Sunday, November 24, 2013

Tar Sands Shipped Across the Great Lakes? The Alliance for the Great Lakes Wants to Think Twice About That! @A4GL

Oil and Water: Great Lakes Region at a Crossroads
Dear Friend,
Algonova_photo_by_Dennis_Jarvis_originalAs tar sands extraction continues and proposals for expanded pipelines from Canada into the U.S. form a backdrop, the Great Lakes themselves could become the next frontier for moving crude oil to a vast Midwest refinery network.As companies jockey to take advantage of the demand for this unique and significantly cheaper crude, pressures are mounting to find economical ways to move it out — and Great Lakes vessel shipping is emerging as a contender. Already, plans are in the works to dramatically increase the flow of tar sands crude to the Midwest as early as next year; permitting is sought for a $25 million loading dock on Lake Superior to ship the crude in 2015; and a tar sands shipping route has been mapped across the waters of the Great Lakes.

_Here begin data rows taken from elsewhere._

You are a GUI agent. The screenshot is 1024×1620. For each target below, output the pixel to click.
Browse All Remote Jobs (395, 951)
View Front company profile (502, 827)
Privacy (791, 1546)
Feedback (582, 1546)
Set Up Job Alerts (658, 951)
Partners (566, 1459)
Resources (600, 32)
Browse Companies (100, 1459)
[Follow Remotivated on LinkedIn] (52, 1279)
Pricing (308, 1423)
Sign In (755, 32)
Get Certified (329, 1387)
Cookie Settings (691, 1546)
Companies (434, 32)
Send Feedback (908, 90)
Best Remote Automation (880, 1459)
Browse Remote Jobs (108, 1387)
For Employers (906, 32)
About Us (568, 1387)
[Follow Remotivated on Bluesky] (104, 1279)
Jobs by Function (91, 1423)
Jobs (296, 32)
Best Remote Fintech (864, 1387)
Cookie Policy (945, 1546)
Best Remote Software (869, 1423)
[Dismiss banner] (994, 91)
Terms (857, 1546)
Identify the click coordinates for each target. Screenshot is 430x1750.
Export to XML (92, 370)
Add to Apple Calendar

This week, we released Oil and Water: Tar Sands Crude Shipping Meets the Great Lakes?, a report that probes deeply into whether regulators tasked with overseeing the health of the world's largest body of surface freshwater are prepared to safeguard the Great Lakes from a potential tar sands crude spill, and to direct a cleanup should disaster strike. The report finds that neither the Great Lakes shipping fleet nor its ports were designed to ship tar sands crude over the Great Lakes, and cites serious gaps in the region's oil-spill prevention and response policies.
Western Michigan residents learned firsthand the risk of mixing tar sands oil with water in 2010 after a cataclysmic pipeline spill in the Kalamazoo River. Three years and $1 billion-plus worth of cleanup later, more than 20 percent of the oil spill remains at the bottom of the river: a heavy, viscous muck synonymous with this form of crude oil.
The Great Lakes provide more than 40 million people with drinking water, and the movement of oil across that water increases the risks of oil in water — a clash in which we and our lakes are the losers.
Our task should be to ask 'if' rather than 'when.' Our region faces a critical choice about whether the Great Lakes should become a thoroughfare for tar sands crude shipping. We need to pause for breath and decide which fork in the road leads to a healthy Great Lakes.